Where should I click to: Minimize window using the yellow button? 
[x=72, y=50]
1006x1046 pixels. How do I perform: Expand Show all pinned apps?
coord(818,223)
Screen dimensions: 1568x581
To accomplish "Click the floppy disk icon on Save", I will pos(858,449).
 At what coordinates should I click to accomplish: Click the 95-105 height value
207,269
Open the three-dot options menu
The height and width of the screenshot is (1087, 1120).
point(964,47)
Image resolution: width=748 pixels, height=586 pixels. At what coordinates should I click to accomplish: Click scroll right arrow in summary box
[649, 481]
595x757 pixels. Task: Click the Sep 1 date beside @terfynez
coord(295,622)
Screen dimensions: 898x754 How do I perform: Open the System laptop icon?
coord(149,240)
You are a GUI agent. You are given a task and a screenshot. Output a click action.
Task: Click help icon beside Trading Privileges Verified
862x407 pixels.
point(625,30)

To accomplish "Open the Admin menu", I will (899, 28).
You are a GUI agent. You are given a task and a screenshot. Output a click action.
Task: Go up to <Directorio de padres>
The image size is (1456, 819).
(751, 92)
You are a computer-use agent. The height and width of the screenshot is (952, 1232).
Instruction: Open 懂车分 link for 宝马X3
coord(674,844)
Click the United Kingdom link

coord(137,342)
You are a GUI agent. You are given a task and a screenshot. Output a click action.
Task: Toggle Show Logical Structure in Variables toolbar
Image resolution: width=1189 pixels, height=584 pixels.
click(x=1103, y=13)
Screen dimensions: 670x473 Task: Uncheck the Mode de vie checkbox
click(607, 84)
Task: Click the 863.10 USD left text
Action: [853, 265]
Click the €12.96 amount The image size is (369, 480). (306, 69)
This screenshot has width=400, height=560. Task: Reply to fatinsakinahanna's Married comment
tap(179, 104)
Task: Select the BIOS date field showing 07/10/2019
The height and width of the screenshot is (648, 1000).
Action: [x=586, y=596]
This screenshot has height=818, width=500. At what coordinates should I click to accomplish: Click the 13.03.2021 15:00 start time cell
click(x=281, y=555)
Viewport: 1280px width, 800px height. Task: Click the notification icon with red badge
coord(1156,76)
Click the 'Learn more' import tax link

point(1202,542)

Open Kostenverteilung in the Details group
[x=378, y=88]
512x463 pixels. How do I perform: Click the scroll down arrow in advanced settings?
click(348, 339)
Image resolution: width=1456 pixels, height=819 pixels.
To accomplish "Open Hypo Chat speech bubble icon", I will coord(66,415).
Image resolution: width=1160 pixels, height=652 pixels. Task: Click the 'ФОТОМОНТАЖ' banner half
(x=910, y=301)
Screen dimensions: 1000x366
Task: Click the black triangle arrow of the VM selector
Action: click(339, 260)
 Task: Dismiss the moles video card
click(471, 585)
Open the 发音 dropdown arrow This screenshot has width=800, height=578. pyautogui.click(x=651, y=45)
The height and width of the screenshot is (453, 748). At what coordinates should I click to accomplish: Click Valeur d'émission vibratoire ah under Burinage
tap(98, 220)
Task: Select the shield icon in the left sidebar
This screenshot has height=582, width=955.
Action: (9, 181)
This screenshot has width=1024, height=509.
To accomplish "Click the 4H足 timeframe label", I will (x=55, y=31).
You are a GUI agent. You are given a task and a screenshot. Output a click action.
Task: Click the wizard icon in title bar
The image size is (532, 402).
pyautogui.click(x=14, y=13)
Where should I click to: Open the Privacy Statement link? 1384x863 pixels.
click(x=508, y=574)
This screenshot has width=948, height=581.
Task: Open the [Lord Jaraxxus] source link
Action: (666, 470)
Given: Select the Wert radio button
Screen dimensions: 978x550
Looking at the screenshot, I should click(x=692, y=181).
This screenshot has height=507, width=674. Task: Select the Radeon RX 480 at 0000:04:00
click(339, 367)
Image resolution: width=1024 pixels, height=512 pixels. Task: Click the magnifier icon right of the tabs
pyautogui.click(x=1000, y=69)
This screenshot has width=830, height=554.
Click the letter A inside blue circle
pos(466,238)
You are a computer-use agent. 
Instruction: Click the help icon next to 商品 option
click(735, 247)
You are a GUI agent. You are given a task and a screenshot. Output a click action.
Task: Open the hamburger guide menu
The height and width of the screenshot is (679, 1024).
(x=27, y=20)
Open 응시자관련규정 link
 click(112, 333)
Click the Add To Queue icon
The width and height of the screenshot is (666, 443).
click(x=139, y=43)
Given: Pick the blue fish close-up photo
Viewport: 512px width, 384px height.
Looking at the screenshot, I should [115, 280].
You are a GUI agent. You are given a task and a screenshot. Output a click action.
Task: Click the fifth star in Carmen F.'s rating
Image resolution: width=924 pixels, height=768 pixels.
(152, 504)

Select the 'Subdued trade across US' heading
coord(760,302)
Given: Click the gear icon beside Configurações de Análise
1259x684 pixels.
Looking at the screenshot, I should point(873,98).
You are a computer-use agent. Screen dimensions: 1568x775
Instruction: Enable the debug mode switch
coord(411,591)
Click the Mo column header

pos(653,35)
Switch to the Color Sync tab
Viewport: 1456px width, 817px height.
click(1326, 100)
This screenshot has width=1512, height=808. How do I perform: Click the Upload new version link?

- **What you need to do**
Pull out each line of the records above that contains the word "size", with upper and lower case matching.

- **The result**
The image size is (1456, 819).
Click the €12.96 amount The image size is (369, 480). (306, 69)
The image size is (532, 402).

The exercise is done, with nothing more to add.